Copyright © 2015 John D. Cooper

The Heart of a Pioneer

Pioneers on the trail make camp

Pioneers on the trail make camp

From Woodstock to Eternity Book Excerpt:  Free Look Inside!

“This is the heart of a true pioneer.  It isn’t enough just to have a dream and work hard to fulfill it.  The pioneer is willing to leave behind all the known quantities of his present reality because he sees them as limitations.  And, those limitations are like chains to him.  He might as well be in leg irons in a dungeon with one little window where he can watch the world outside change and grow while he is forced to tolerate in an eternal hell of sameness. When he sees an opportunity that will enable him to break free of those limitations and latch onto an enterprise with untold possibilities, he has to take it.  He is compelled.  He will not be able to live with himself if he does not at least give it his best shot.  It doesn’t matter that some people will die, others will suffer shipwreck, still more will become discouraged and turn back.  He never believes it will happen to him.”

_ _ _ _

• Work request
Can you repeat the pioneer excerpt word for word, starting at "Copyright © 2015" and ending at "Excerpt:  Free Look Inside!"? You won't need the data here.

• Available data
_ _ _ _

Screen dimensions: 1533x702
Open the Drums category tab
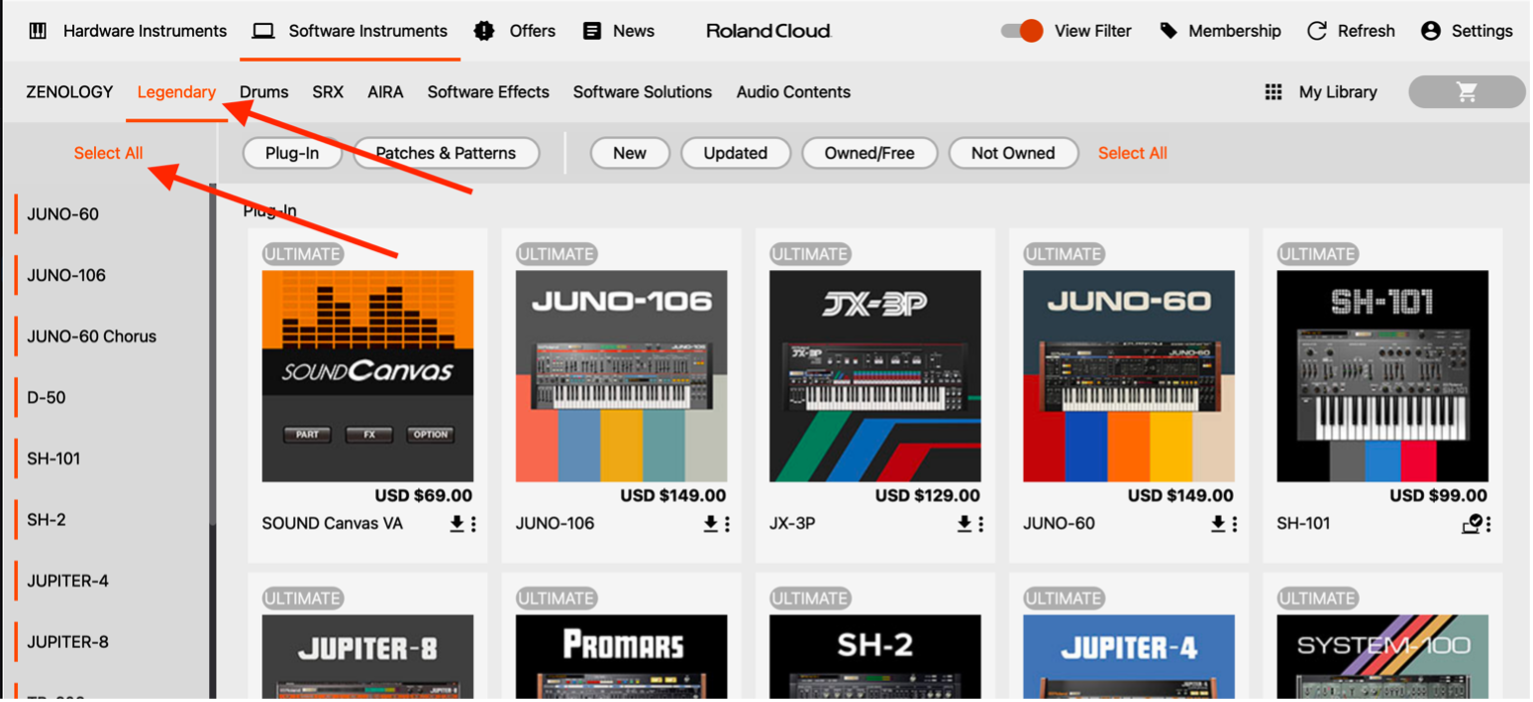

_ _ _ _

• Output
Copyright © 2015 John D. Cooper

The Heart of a Pioneer

Pioneers on the trail make camp

Pioneers on the trail make camp

From Woodstock to Eternity Book Excerpt:  Free Look Inside!